Господи! Ну почему?! Почему только в дни великой всеобщей беды человек начинает понимать, что такое истинное счастье! Необструганная ступенька под ногами, стены, пахнувшие свежеспиленной сосной, солнце, бьющее прямо в глаза сквозь незастекленные окна, и еще человек, который рядом. Мужчина, который достоин называться любимым…
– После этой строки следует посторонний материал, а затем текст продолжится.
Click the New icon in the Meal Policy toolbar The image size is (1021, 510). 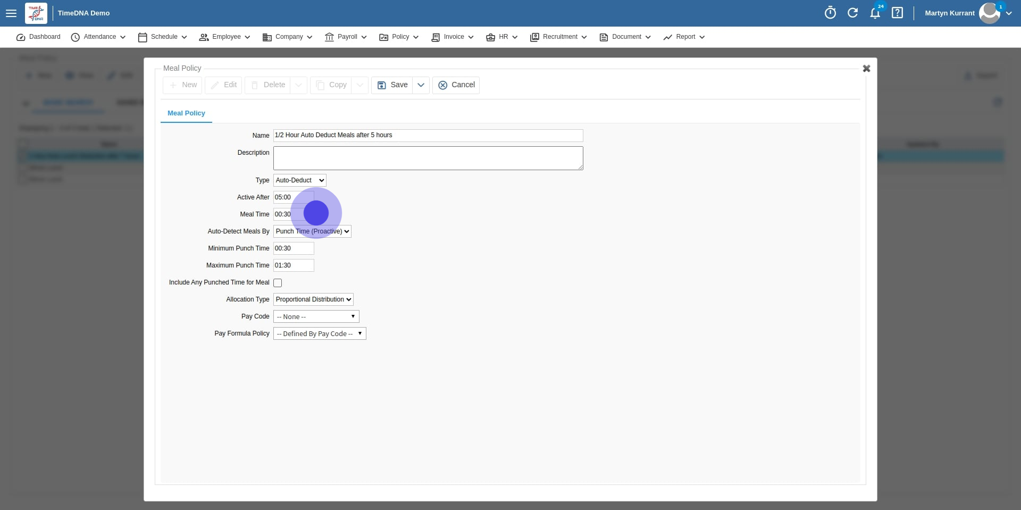(174, 85)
Она в десятый раз, наверное, смотрела этот фильм и всякий раз не выдерживала и давилась слезами. Сегодня был особый случай, сегодня на нее навалилась хандра, и ее уже с раннего утра душили рыдания. Она встретила своего бывшего с его нынешней женой. И встретила совершенно случайно, совсем не ожидая увидеть их именно там, в аптеке. Она как раз суетливо рылась в своей необъятной школьной сумке, пытаясь отыскать в ее недрах кошелек, когда над самым ухом раздалось:
— Салют, Вера!
Причем мерзавец умышленно сделал ударение на втором слоге, бездарно подражая Меладзе. А она… Она растерялась и еще более суетливо продолжила свои поиски. Она не собиралась ему отвечать на приветствие, которое сочла всего лишь строкой из песни. К тому же на его руку опиралась неподражаемая Она, чего же тешить публику и, краснея, лепетать что-нибудь в ответ. Нет, Верочка не приняла подачи, продолжая искать кошелек.
— Что собралась покупать, валерьянку? — Бывший, по всей видимости, пребывал в отличном настроении и не собирался упустить случай поглумиться над ней в очередной раз.
— Почему именно валерьянку? — Вера нашла наконец кошелек, стиснула его в потной ладошке и стояла теперь перед ними, чуть дыша.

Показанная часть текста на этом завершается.